-- Text shown --
· · · ·

It gets even scarier. I’ve been looking at US Wound Registry data on these “wounds with no name,” to better understand what underlying conditions the patients are most likely to have. This list may not terrify you, but it should terrify CMS: chronic kidney disease, stroke, COPD, CHF, atrial fibrillation, and depression. Combine any 3 of those and you have one of the Medicare “trifectas” that result in a 7-fold increase in spending over the average Medicare beneficiary. Patients with any three of these conditions have an average Medicare spending per beneficiary (MSPB) in excess of $60,000. I bet at least part of the reason is that they have chronic wounds and Medicare hasn’t figured that out.
The FDA through its requirements, the manufacturers in response to the FDA,  and clinicians through their marketing have created the false picture that a 95% healing rate is achievable in the real world. That is only true if you exclude the majority of the Medicare beneficiaries with wounds. We’ve created an imaginary little village of happy wounds that heal. And it it’s totally fake. The majority of patients in wound centers have “nameless” wound probably caused by a major co-morbid disease. These patients have a high prevalence of the diseases Medicare fears most in terms of cost.  Nearly every RCT that has ever been performed in wound care has excluded these diseases – for a reason. If these patients are going to have access to wound care services in the future, it will have to be part of a chronic care reimbursement model, not in an episode based model. In fact, I think the wound center needs a Wound Team Coordinator just like Transplant Clinics. But, currently we are headed down the “episode of care” pathway, pretending it is actually going to work. For most patients, it isn’t.

This is a photo taken at 2 PM a few hours before Hurricane Harvey turned the 4th largest city in the USA into an island. There are people still driving south. I understand why. If there’s one thing I’ve learned over the past ten years, it’s that people believe what they want to believe, no matter what data you show them.


Serena TE, Fife CE, Eckert KA, Yaakov RA, Carter MJ. A New Approach to Clinical Research: Integrating Clinical Care, Quality Reporting, and Research Using a Wound Care Network-based Learning Healthcare System. Wound Repair Regen. 2017 Apr 17. doi: 10.1111/wrr.12538
Nussbaum SR, Carter MJ, Fife CE, DaVanzo J, Haught R, Nusgart M, Cartwright D. An Economic Evaluation of the Impact, Cost, and Medicare Policy Implications of Chronic Nonhealing Wounds Value Health. 21(1): 27-32, 2017.

· · · ·

-- Stored data --

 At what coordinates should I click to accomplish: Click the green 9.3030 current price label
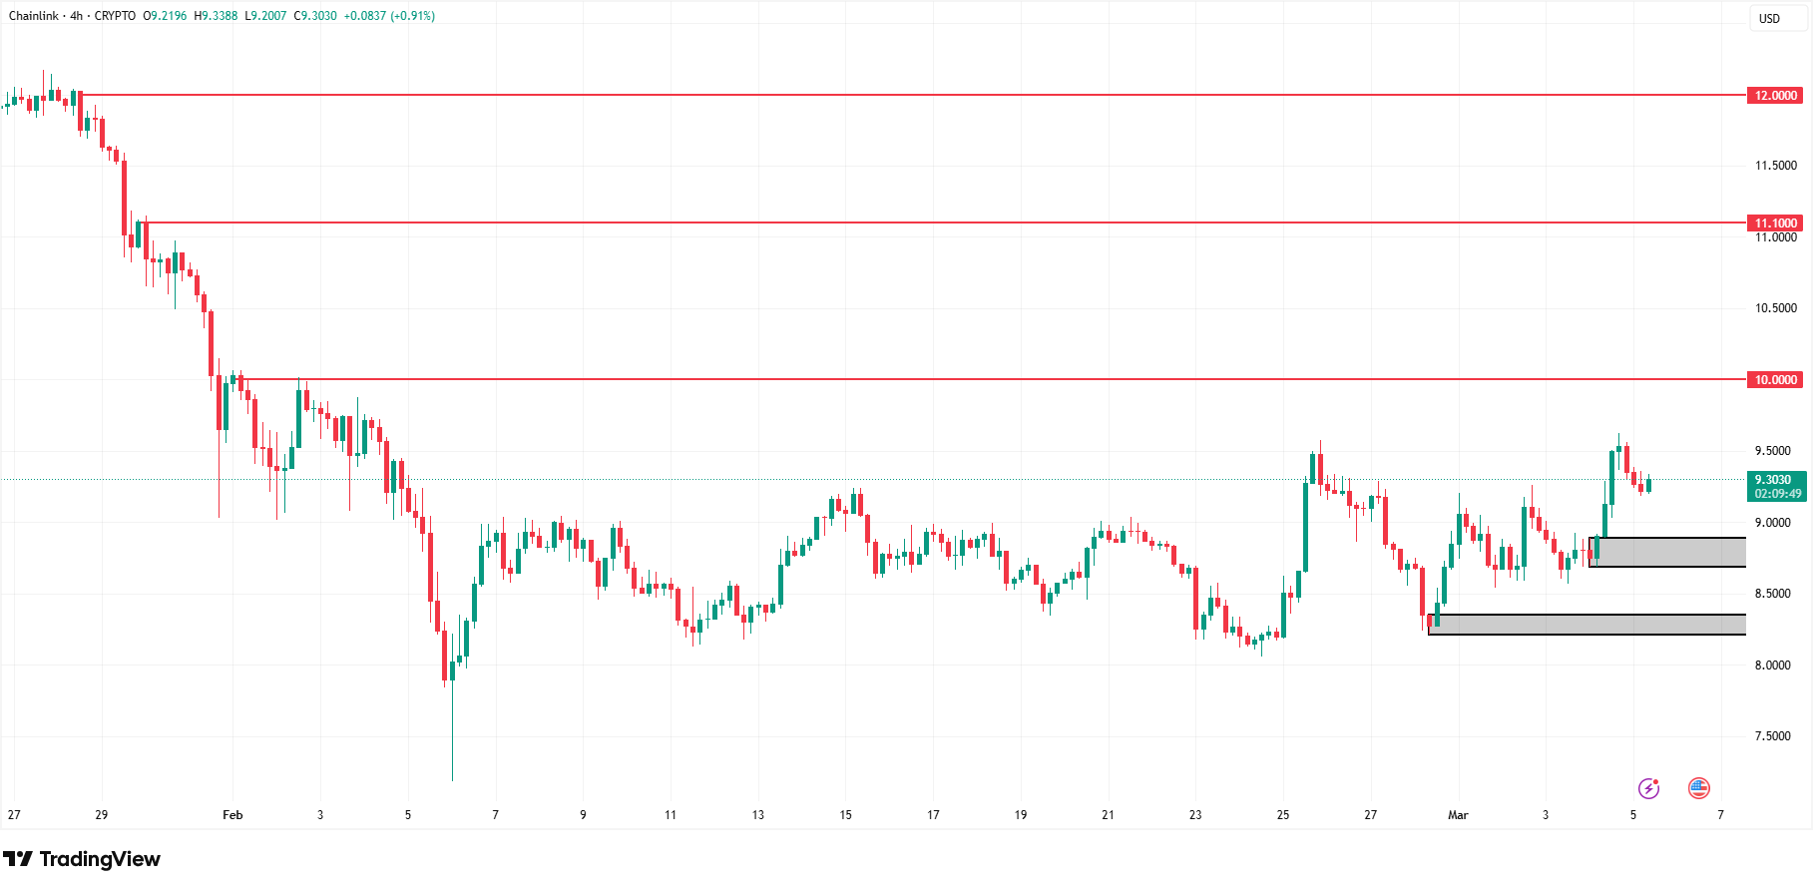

· · · ·

-- Task goal --
In the text on chronic wounds, what average Medicare spending per beneficiary is given for patients with any three of the listed conditions?

-- Response to the exercise --
More than $60,000.